Se você se considera parte do grupo das pessoas que sofre de estresse no trabalho – inclusive se já foi diagnosticado por um profissional de saúde – talvez este seja o sinal que você estava esperando. Não estamos discutindo salário, promoções, carreira ou recompensas. Estamos discutindo algo muito mais sério: saúde e mortalidade. As pessoas estão morrendo e o trabalho tem sua parcela de culpa. Sua ocupação é um fator determinante para seus hábitos: suas horas de sono, o que você come, o quanto você se exercita, com quem você convive e qual a carga emocional e intelectual que você tem que aguentar.

É perfeitamente compreensível que você se coloque em situações de alta tensão no trabalho na busca por uma recompensa, seja ela uma promoção, um novo cargo ou apenas a manutenção do emprego. Apesar disso, seu corpo está coletando hoje e continuará acumulando amanhã os efeitos dessas escolhas.

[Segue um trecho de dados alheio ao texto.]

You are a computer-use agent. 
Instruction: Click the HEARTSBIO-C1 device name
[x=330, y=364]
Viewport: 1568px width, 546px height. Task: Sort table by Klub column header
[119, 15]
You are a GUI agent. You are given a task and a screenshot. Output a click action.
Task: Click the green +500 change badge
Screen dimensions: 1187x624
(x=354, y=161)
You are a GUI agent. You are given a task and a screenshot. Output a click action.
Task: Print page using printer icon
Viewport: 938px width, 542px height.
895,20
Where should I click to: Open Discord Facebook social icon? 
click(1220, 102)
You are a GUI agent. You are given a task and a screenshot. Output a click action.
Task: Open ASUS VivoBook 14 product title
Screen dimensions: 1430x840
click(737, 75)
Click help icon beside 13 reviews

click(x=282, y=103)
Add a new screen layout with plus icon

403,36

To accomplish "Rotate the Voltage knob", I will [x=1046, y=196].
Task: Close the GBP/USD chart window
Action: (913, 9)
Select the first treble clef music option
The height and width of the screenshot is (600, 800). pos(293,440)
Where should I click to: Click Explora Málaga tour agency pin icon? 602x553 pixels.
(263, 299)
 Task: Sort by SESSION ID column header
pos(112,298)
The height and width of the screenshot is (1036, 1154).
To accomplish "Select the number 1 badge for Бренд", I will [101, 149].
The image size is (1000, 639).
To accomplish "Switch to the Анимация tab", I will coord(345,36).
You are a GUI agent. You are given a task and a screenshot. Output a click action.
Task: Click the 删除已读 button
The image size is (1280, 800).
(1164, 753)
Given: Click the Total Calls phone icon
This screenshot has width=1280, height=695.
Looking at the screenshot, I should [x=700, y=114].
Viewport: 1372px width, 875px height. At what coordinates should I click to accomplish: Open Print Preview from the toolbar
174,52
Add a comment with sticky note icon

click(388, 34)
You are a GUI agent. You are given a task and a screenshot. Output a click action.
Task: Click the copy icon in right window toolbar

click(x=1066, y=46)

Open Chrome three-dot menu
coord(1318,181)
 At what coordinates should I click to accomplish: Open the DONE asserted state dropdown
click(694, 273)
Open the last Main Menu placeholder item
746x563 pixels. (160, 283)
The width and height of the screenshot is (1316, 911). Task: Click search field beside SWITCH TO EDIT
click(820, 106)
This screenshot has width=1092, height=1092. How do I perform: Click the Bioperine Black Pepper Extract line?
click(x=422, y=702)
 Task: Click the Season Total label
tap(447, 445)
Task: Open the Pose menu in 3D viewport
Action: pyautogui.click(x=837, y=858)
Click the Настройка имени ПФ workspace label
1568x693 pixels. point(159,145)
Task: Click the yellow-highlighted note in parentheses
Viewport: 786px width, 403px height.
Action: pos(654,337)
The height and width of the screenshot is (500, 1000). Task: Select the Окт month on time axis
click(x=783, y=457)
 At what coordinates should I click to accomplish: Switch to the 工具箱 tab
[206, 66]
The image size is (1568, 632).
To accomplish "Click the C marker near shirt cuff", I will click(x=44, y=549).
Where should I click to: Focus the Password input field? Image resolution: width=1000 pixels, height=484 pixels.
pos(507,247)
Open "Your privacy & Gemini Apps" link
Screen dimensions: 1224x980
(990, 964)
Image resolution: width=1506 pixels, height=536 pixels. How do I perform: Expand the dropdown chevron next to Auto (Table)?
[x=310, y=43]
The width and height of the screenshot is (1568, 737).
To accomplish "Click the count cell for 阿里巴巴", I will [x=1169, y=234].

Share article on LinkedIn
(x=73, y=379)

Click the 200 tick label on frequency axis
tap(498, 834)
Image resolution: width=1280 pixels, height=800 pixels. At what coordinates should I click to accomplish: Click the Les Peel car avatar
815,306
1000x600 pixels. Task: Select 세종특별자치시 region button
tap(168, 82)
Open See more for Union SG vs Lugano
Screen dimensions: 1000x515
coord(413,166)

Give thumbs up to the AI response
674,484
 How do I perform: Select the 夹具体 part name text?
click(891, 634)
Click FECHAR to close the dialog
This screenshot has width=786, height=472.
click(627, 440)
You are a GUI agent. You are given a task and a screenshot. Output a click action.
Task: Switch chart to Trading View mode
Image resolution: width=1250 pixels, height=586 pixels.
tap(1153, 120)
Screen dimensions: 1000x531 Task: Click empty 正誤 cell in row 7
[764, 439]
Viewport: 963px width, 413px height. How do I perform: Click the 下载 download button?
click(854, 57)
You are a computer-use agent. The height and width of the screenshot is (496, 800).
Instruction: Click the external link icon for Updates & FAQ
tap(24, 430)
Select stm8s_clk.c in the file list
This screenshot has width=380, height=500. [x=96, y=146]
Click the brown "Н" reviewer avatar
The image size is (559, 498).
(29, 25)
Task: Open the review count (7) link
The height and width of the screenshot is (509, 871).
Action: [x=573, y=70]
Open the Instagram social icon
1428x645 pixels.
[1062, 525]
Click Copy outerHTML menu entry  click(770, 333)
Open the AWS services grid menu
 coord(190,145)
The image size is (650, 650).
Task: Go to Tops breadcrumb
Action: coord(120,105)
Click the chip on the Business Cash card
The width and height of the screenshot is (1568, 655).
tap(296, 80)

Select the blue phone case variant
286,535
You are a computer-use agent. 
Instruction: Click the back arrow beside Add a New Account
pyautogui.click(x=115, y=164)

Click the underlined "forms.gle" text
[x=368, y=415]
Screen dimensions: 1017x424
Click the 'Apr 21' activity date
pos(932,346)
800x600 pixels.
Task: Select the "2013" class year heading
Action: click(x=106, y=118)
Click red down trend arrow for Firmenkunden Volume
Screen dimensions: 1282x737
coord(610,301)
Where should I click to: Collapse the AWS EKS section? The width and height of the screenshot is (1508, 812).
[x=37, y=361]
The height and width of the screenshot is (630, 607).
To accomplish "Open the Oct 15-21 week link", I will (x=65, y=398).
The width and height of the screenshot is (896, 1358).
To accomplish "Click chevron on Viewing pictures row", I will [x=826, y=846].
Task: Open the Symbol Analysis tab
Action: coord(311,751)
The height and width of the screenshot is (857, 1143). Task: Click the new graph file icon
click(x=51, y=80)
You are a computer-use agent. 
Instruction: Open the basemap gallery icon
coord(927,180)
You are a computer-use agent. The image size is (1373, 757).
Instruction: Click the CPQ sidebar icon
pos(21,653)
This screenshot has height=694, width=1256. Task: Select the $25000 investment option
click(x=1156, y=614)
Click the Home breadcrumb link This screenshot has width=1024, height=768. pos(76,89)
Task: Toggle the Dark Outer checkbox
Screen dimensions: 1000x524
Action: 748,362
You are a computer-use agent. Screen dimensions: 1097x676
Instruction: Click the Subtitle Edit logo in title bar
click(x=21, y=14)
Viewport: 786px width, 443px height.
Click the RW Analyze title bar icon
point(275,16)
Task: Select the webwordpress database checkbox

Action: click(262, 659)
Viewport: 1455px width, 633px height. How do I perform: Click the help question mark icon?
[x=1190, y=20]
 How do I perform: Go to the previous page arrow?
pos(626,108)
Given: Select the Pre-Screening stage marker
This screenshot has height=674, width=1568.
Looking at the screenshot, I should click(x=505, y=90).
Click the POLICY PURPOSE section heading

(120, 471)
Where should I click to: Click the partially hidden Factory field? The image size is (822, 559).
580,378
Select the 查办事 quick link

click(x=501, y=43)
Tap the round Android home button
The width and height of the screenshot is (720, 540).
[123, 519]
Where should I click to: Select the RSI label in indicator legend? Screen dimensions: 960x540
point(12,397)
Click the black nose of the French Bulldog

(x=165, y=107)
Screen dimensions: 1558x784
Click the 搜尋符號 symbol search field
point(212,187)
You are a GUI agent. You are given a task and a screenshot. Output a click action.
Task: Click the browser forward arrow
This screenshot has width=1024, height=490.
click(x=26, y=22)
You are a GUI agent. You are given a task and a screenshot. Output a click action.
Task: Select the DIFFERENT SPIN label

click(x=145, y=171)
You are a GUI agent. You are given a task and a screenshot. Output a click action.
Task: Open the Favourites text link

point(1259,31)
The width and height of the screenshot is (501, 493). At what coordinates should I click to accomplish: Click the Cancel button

Ninguém planeja ter um infarto. Ninguém planeja um AVC. E nem todos os fatores, como sua genética, estão sob seu controle. Mas seu trabalho sim. Sua carreira é seu planejamento. Seu bem estar é sua responsabilidade: seja escolhendo uma ocupação que reduza o estresse que você irá enfrentar no cotidiano, seja conversando com o seu RH para ajudar a melhorar a qualidade da alimentação que a sua empresa oferece.

Não veja este artigo como um compilado de riscos que você está correndo, mas sim um guia para te ajudar a tomar as decisões melhores para o seu futuro profissional. Afinal, não é sem motivos que nossos pais diziam que a saúde vem em primeiro lugar.